The company's planned purchase of Meredith Corp.'s 17 TV stations in a $2.7 billion cash deal is expected to close in the fourth quarter. The combined entity will benefit from greater scale and expects to bolster its position in the political advertising arena while opening up new national ad sales opportunities, executives said on a May 3 call.
With the deal, Gray will add stations in nine top 40 markets, including CBS (US)-affiliate WGCL and the independent station WPCH in Atlanta; CBS-affiliate KPHO and independent KTVK in Phoenix; FOX (US)-affiliate KPTV and MyNetworkTV (US) station KPDX in Portland, Ore.; and CBS-affiliate KMOX in St. Louis.
To facilitate regulatory approvals for the deal, Gray said it will retain Meredith's WNEM, a CBS affiliate in Flint-Saginaw, Mich., while divesting its WJRT-TV, the ABC (US) affiliate in that market. Gray said it will sell WJRT to an independent third party no later than the closing of the acquisition.
The proposed Meredith deal comes on the heels of Gray's purchase of TV stations owned by Quincy Media Inc. That deal is expected to close in either the current or third quarter following regulatory and other approvals.
Gray's portfolio — including the Meredith and Quincy stations, as well as the planned divestitures — will serve 36% of U.S. TV households in 113 local markets. Gray Executive Vice President Kevin Latek noted that in less than eight years, the company has "clearly come a very long way from a regional broadcaster serving just 30 markets."

Executive Chairman and CEO Hilton Howell said Gray was able to generate a significant amount of free cash flow with the 2020 election cycle overall, which was aided by the U.S. Senate runoffs in Georgia. Given the addition of the above-mentioned stations in Atlanta, the Meredith deal will augment Gray's position in its home state, where it will have presence in every market, outside of Macon, ahead of the upcoming gubernatorial and Senate elections. Howell added that with the Meredith deal, Grey will have Arizona and Nevada largely covered and wield an improved position in Missouri.
"I look forward to the political races in 2022 with these assets in place," said Howell. "We expect it to be a big, big year."
All told, Gray drove $430 million in political ad revenues during 2020. Meredith notched just under $118 million from the category in the fourth quarter of 2020, with its stations in the Atlanta and Phoenix markets accounting for 60% of that total.

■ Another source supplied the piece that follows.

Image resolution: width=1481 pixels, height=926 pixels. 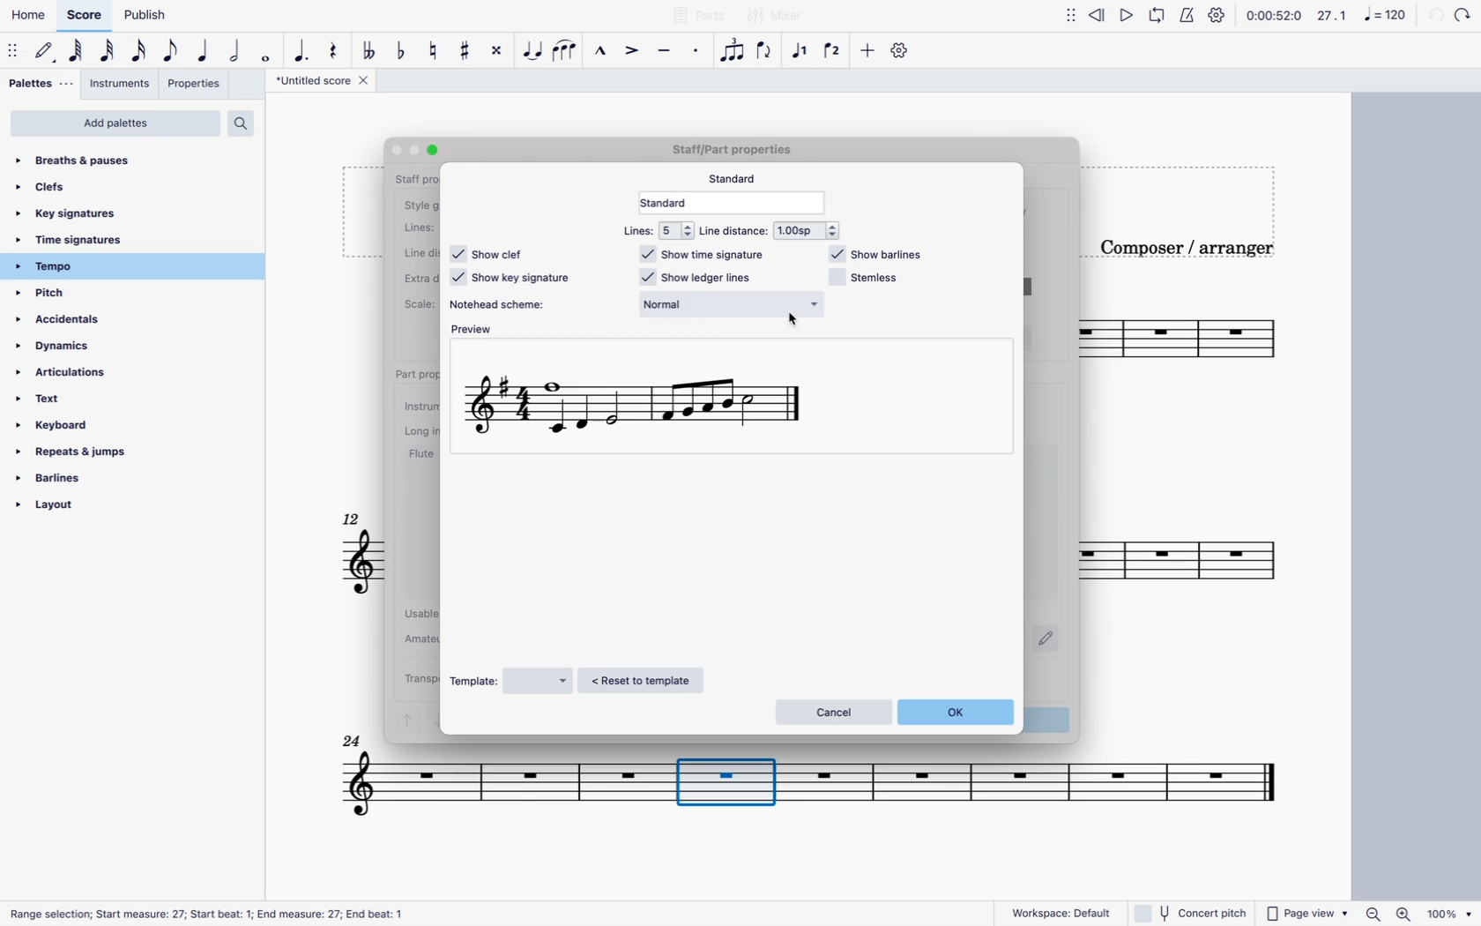 What do you see at coordinates (697, 51) in the screenshot?
I see `staccato` at bounding box center [697, 51].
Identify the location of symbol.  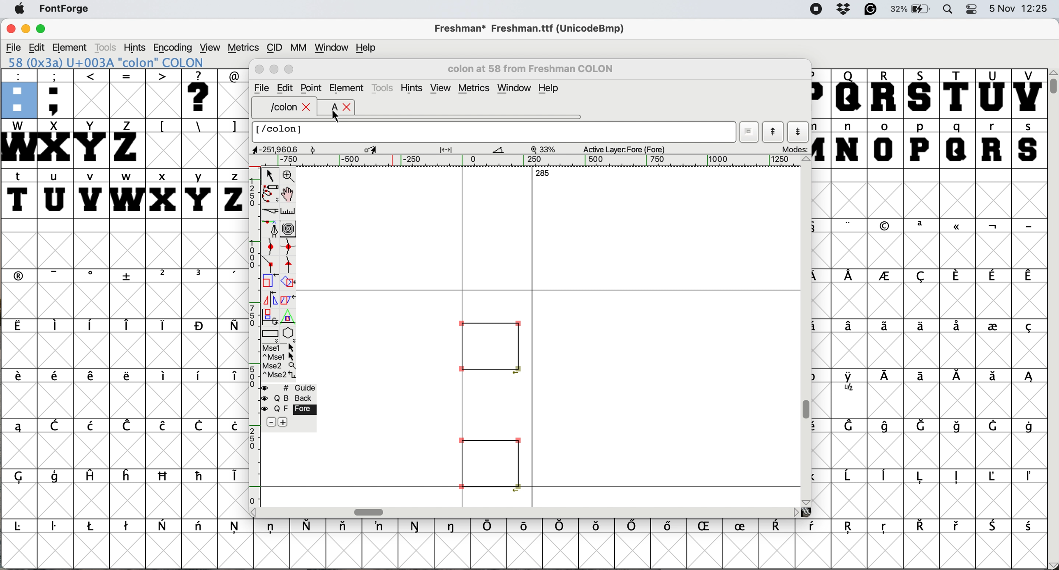
(21, 275).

Howell noted that the advertising split is currently at 80% local, versus 20% national. Given that the company anticipates continued growth on the local side, the shift may not be dramatic, but he believes there is upside on the national front. Gray is "going to take a crack at some new approaches on the ad sales side of our business," Howell said.
Gray expects to realize $55 million in annualized synergies that will be accretive to cash, with $25 million from a retransmission-consent fee upside. Under retransmission-consent agreements, distributors pay fees to broadcasters to transmit their stations' signals.
Assuming the year-end 2021 closing, Gray projects its total leverage ratio, net of all cash, would be approximately 5.3x on a trailing eight-quarter operating cash flow, including estimated annualized synergies from all announced transactions.
Meredith would be required to pay Gray a termination fee of $36 million, if it were to enter into a definitive agreement for a superior proposal or if it received an adverse recommendation by its board. Meredith would also have to pay certain costs incurred by Gray if the Meredith shareholder vote is not obtained or if the deal is not consummated by its specified closing date.
Conversely, Gray would be required to pay a $125 million fee to Meredith if the transaction is terminated due to Gray's breach of the agreement or failure to close.
Either party may terminate the agreement if the merger is not consummated on or before May 3, 2022, which may be extended to August 3, 2022, in certain circumstances.